# OBJETIVO DA TAREFA
Dê continuidade ao relato sobre o lugar do jardim e das sessões, começando logo depois da última frase.

Tem um jardim grande que vai desde a frente até os fundos e, apesar do nome do lugar, não há lírios por aqui. Nos fundos há algumas árvores frutíferas, nessa época do ano há goiabas, acerolas ainda verdes, ambas no meio de alguns anões e bancos de madeira que usamos enquanto esperamos as sessões, outros fumam ou, os mais ousados, sobem nas árvores.
Por toda a parte há o resultado dos trabalhos de pessoas que buscam se recuperar, ou de pessoas que outros esperam que se recuperem. Um grande vaso com flores de papel dobrado, cartazes com desenhos e colagens e, claro, pessoas. É uma visão ímpar.
Dentre os funcionários que andam com listas de nomes e transtornos psicológicos há os muitos pacientes, que aqui chamam de usuários (o que acho particularmente estranho). Alguns são, como eu, pessoas incomodadas com seu transtorno. Outros são pacientes mais graves, não conseguem falar ou, quando conseguem, é difícil de entender, não parecem sequer conscientes de sua condição. Mas ainda é possível perceber o imenso sofrimento pelo qual passaram e ainda passam. Eles dão alguns relatos, entre as reclamações de falta de sono ou disposição. Como relances de lucidez, pontos de luz no meio daquela escuridão louca.
Eu não poderia deixar de encontrar outras coisas que me agradassem né? Um recepcionista me chamou atenção: moreno, com uma marquinha do lado do queixo quase chegando até a bochecha direta, a barba rala e voz grave. Sério, porém conserva um meio sorriso, não sei se motivado pelo trabalho ou por um bom-humor cultivado.

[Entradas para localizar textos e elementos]

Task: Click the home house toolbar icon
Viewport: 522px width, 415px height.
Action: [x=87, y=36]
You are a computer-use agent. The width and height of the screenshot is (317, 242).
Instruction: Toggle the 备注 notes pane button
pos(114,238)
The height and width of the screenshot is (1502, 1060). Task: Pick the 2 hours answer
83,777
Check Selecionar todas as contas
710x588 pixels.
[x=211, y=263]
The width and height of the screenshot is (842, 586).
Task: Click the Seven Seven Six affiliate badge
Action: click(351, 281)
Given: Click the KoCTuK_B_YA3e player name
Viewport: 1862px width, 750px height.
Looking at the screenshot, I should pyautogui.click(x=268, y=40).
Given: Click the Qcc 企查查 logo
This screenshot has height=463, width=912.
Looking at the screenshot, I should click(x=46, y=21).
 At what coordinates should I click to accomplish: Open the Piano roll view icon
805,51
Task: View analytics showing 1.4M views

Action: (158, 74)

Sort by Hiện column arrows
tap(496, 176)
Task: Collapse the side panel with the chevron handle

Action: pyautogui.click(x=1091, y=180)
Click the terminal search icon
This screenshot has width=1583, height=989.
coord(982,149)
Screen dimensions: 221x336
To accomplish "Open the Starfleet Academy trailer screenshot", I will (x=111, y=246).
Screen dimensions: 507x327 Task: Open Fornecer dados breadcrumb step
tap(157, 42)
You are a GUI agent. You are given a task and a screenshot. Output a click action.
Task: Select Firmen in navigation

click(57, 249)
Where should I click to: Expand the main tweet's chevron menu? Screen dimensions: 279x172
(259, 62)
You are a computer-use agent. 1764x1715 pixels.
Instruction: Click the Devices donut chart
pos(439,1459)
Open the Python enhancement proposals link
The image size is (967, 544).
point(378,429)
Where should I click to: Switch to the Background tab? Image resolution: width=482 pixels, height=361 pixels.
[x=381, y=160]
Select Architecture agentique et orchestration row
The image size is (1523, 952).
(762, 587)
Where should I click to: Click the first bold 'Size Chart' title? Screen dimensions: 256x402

# RESULTADO DO EXERCÍCIO
Outro, um usuário (sério não me acostumo com esse nome, parece que estou falando de alguém que usa crack) também me chamou atenção. Ele é autista, e nem precisei ver o crachá de identificação para saber. Sei que seu primeiro nome é igual ao meu, e ele gosta de subir nas árvores. Ainda não consegui identificar quantos anos ele tem, mas tem uma barba grossa, cabelos bem lisos caindo sobre a testa e os óculos grossos de armação preta. Ele fala rápido e eu tenho dificuldade de entender, mas fiquei feliz quando me cumprimentou, mesmo tendo tantos outros no lugar junto com a gente. Talvez tenha notado o quanto eu o olhei? Senti uma abertura e então eu puxei conversa da outra vez, mas não falamos nada muito importante.
Na terceira vez, no entanto, consegui falar mais com ele. Descobri que, além do autismo, ele tem também esquizofrenia, o que me fez questionar sua maturidade, já que ele tem vinte anos (informação também obtida nessa conversa) mas lê gibis da Turma da Mônica, ao mesmo tempo que domina técnicas de calistenia e tem consciência de suas limitações, não gostando de ir à igreja porque sabe que a quantidade de pessoas é um gatilho para crises, mas não se importando com o barulho dos fogos que ele gosta de soltar no Natal e Ano Novo. Toma muitos remédios, e suas mãos tremiam. Toquei uma delas brevemente, depois de fazer um movimento em que sutilmente perguntava se podia toca-lo, ao que ele respondeu positivamente apoiando sua mão na minha e, depois, recolhendo e a colocando sobre sua outra mão, num gesto tímido.
Atualmente meu corpo não responde a nenhum estímulo e minha mente tem medo de voltar a gostar de alguém. Mas gostei de ficar ali, a sombra da pitangueira, que só depois descobri que, na verdade, é um pé de acerolas (não sou particularmente muito conhecedor ou apreciador de frutas) conversando e sentindo a brisa das primeiras semanas do outono.
Gosto desse jardim, não poderia imaginar que, debaixo da grossa camada de nuvens de chuva e poeira que sai das fábricas, haveria um lugar assim. Não diria um lugar de paz, não sei se isso existe, mas,
definitivamente,
é um bom lugar.
E talvez nem seja só esse jardim em si, mas um jardim com o qual eu possa sonhar em sonhar.
E agora o meu caminho eu posso alterar
Se você vem comigo
Num pequeno instante
Posso ser feliz"
(Saint Seiya)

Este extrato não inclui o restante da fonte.